クラリスはむっとしたように眉を上げたが、すぐに小さく笑った。
「……ええ。おっしゃる通りだわ」
「失礼いたしました」
「いいえ。今のは私が悪いもの」
クラリスは窓の外へ視線を向ける。
「けれど、 探しものの馬車(ロスト・キャリッジ) が、ミリア様をパン屋に連れていったのでしょう?」
「はい」
「ミリア様は、何を探していらしたのかしら」
「お話を伺う限りでは、聖女になるための何かか、女神様のいらっしゃる場所か……そのようなものだったのではないかと思います」
「それで、なぜパン屋が行き先に?」
「女神様のお考えは深遠で、僕たちの考えの及ぶところではないようです」
「……」
「けれど、ミリア様ご自身は納得されていたようでした」
クラリスは少し黙って考えていたようだが、やがて口を開いた。
「私には、聖女候補様のお考えも、女神様のお考えも、どちらも分からないわ」
「はい」
「私に分かるのは、必要な物資を調達するための書類作業と、それが届いた先の人たちの笑顔くらい」
「そういう日々の営みの中に、女神様がいらっしゃるのかもしれません」
クラリスは、少しだけ目を丸くした。
「アルトさん、昨晩のミリア様との旅で、ずいぶん信心深くなられたのね」
「そうかもしれません」
「では、私も少しは敬虔に振る舞うべきかしら」
「そうしていただけると、女神様もお喜びになるかと」
「つまり、機嫌を直しなさいということ?」
「そこまでは申し上げておりません」
「申し上げているわ」
クラリスが拗ねたように言う。
アルトは小さく笑った。
「では、その笑顔を見ている女神様のためにも、機嫌を直してください」
「……別に、機嫌は悪くないわ」
「そうですか」
アルトは穏やかに答える。
「では、今夜はどちらに向かわれますか?」
「そうね……。
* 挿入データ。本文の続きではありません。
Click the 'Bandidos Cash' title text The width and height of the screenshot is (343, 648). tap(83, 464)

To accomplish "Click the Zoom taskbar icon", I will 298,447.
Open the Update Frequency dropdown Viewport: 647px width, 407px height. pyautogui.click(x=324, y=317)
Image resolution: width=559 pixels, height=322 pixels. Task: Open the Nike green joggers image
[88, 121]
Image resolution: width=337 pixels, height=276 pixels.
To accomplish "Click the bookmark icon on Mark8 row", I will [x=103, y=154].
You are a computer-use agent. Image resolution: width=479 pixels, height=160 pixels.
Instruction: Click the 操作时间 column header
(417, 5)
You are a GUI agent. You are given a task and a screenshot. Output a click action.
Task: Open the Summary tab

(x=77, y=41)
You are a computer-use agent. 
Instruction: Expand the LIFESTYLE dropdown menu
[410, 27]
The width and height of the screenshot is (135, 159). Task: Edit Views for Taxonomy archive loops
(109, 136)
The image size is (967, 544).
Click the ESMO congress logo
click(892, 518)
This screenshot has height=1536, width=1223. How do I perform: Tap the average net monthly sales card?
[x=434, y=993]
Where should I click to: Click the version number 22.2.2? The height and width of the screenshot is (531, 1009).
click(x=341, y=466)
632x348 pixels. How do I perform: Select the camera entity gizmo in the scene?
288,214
アルトさんはお疲れのようですから、今日はまっすぐ帰るわ」
「お気遣いありがとうございます」
アルトは軽く頭を下げた。
「クラリス様に、女神様の加護があらんことを」
「ふふ……。私のために祈ってくださってありがとう」
アルトは小さく微笑み、手綱を鳴らした。
馬車がゆっくりと走り出す。
辻馬車は今夜も、女神が見守る王都を走る。